Python Implementation
FastAPI based python server:
# server.py
from fastapi import FastAPI, HTTPException
from pydantic import BaseModel
from typing import Dict
app = FastAPI()
# Sample in-memory database
todos: Dict[int, Dict[str, str]] = {
1: {"task": "Learn Python", "status": "Pending"},
2: {"task": "Learn APIs", "status": "Pending"}
}
# Request body model
class TodoItem(BaseModel):
task: str
status: str = "Pending"
# GET all todos
@app.get("/todos")
def get_todos():
return todos
# GET a specific todo
@app.get("/todos/{todo_id}")
def get_todo(todo_id: int):
todo = todos.get(todo_id)
if todo:
return todo
raise HTTPException(status_code=404, detail="Todo not found")
# POST a new todo
@app.post("/todos", status_code=201)
def create_todo(item: TodoItem):
new_id = max(todos.keys(), default=0) + 1
todos[new_id] = item.dict()
return {"message": "Todo created", "id": new_id}
# PUT update a todo
@app.put("/todos/{todo_id}")
def update_todo(todo_id: int, item: TodoItem):
if todo_id in todos:
todos[todo_id] = item.dict()
return {"message": "Todo updated"}
raise HTTPException(status_code=404, detail="Todo not found")
# DELETE a todo
@app.delete("/todos/{todo_id}")
def delete_todo(todo_id: int):
if todo_id in todos:
del todos[todo_id]
return {"message": "Todo deleted"}
raise HTTPException(status_code=404, detail="Todo not found")

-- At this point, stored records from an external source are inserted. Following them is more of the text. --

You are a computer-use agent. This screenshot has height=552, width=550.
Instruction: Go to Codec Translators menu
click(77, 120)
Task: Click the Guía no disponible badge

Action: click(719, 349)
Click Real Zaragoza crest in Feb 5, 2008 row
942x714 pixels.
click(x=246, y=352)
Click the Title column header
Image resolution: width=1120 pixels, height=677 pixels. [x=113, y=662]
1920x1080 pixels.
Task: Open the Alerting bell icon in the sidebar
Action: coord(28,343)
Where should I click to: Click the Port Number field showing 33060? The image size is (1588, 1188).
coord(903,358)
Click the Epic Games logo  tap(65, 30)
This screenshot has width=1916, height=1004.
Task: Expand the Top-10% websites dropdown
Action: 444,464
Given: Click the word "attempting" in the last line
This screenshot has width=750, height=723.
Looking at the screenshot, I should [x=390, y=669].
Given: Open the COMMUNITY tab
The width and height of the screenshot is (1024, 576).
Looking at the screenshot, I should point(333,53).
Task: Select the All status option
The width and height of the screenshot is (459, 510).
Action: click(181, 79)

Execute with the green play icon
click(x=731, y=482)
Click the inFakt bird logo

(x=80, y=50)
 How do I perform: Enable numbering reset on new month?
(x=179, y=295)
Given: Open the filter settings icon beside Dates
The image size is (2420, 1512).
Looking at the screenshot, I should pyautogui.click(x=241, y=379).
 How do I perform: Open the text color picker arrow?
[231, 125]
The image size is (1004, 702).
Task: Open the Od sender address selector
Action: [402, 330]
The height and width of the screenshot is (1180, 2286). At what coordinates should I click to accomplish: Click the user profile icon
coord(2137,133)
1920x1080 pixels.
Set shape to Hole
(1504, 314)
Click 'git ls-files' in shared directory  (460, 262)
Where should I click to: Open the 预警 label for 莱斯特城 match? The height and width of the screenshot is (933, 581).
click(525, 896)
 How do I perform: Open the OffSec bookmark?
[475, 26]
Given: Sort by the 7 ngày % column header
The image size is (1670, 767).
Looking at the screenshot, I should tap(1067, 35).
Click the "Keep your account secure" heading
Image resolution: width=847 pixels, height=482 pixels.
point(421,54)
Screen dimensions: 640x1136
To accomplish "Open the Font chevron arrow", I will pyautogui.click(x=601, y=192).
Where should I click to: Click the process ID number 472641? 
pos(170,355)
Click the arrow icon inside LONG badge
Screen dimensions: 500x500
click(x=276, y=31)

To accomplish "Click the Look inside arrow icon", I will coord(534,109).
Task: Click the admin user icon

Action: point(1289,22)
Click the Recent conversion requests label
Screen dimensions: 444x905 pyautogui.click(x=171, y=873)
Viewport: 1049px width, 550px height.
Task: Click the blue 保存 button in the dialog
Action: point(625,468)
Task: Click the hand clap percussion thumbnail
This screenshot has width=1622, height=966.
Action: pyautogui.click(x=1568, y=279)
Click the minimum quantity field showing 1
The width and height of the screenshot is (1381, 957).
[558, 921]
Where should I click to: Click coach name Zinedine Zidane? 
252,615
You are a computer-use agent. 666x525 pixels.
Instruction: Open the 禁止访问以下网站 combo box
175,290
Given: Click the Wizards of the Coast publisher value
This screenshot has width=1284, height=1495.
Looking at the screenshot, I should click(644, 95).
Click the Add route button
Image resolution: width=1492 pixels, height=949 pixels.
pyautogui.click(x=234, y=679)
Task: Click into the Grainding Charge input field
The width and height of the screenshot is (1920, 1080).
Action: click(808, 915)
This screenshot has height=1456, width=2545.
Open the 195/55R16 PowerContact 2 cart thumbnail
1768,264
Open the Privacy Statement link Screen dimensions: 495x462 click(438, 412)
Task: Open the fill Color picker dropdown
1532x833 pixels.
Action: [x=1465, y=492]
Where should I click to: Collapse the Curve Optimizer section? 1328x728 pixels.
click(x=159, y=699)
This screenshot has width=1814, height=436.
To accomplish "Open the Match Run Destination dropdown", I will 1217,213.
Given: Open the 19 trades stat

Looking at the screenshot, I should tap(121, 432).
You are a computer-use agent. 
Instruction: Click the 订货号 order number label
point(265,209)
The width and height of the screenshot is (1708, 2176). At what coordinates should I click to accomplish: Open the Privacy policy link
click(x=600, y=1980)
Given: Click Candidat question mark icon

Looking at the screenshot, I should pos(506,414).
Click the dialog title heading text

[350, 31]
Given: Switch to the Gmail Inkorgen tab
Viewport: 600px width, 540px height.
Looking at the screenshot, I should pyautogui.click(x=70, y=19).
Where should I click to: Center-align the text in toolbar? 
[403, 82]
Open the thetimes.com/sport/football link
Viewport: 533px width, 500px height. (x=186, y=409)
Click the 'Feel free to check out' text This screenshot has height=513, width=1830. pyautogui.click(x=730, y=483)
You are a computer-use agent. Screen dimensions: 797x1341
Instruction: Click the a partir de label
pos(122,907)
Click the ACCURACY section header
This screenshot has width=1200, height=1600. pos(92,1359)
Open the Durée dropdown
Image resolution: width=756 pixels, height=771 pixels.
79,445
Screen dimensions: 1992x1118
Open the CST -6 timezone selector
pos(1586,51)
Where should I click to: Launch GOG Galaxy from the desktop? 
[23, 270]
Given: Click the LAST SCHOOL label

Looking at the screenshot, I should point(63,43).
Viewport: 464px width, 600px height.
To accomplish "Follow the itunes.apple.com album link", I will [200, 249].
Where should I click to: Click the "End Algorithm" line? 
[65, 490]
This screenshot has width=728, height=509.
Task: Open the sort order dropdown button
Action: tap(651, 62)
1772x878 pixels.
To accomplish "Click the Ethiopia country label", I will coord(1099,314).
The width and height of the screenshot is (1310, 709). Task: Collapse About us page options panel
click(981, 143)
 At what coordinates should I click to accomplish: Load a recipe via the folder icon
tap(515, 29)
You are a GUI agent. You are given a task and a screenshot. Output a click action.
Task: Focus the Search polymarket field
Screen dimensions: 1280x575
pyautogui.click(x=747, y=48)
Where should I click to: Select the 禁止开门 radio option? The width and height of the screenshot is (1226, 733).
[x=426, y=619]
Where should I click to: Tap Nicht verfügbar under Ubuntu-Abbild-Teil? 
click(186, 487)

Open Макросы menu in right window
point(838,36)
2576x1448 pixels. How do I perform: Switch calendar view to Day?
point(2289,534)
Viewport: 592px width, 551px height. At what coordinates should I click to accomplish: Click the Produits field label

if __name__ == "__main__":
import uvicorn
uvicorn.run("server:app", host="127.0.0.1", port=5000, reload=True)
Client to fetch data from API:
# client.py
import requests
BASE_URL = "http://localhost:5000"
def list_todos():
response = requests.get(f"{BASE_URL}/todos")
print(response.json())
def get_todo(todo_id):
response = requests.get(f"{BASE_URL}/todos/{todo_id}")
print(response.json())
def create_todo(task):
payload = {"task": task}
response = requests.post(f"{BASE_URL}/todos", json=payload)
print(response.json())
def update_todo(todo_id, task, status):
payload = {"task": task, "status": status}
response = requests.put(f"{BASE_URL}/todos/{todo_id}", json=payload)
print(response.json())
def delete_todo(todo_id):
response = requests.delete(f"{BASE_URL}/todos/{todo_id}")
print(response.json())
if __name__ == "__main__":
print("Creating a new Todo...")
create_todo("Build a REST API!")
print("\nListing all Todos...")
list_todos()
print("\nGetting Todo with ID 1...")
get_todo(1)
print("\nUpdating Todo ID 2...")
update_todo(2, "Learn APIs better", "Completed")
print("\nDeleting Todo ID 1...")
delete_todo(1)
print("\nFinal Todo List:")
list_todos()
Use cases
CRUD operations, public APIs, traditional web applications, and services requiring simple, scalable, stateless communication.
Performance
Higher latency compared to WebSockets due to repeated handshakes and headers, but horizontally scalable and simple to cache.
Security
Uses HTTPS for secure transmission, supports OAuth, JWT token-based authentication, and benefits from the stateless security model.
Best practices
Use nouns for resources, proper HTTP methods for operations, error handling with standard codes, version APIs, and apply rate limiting and pagination.
Challenges
Less efficient for real-time updates (requires polling), overhead with repeated TCP handshakes, and stateless nature limiting persistent interaction.
Combining REST and WebSockets
In many real-world applications, REST and WebSockets complement each other. A common pattern is:
- Use REST for authentication, initial data fetching, and CRUD operations
- Use WebSockets for real-time updates and push notifications
This hybrid model allows developers to balance simplicity and performance.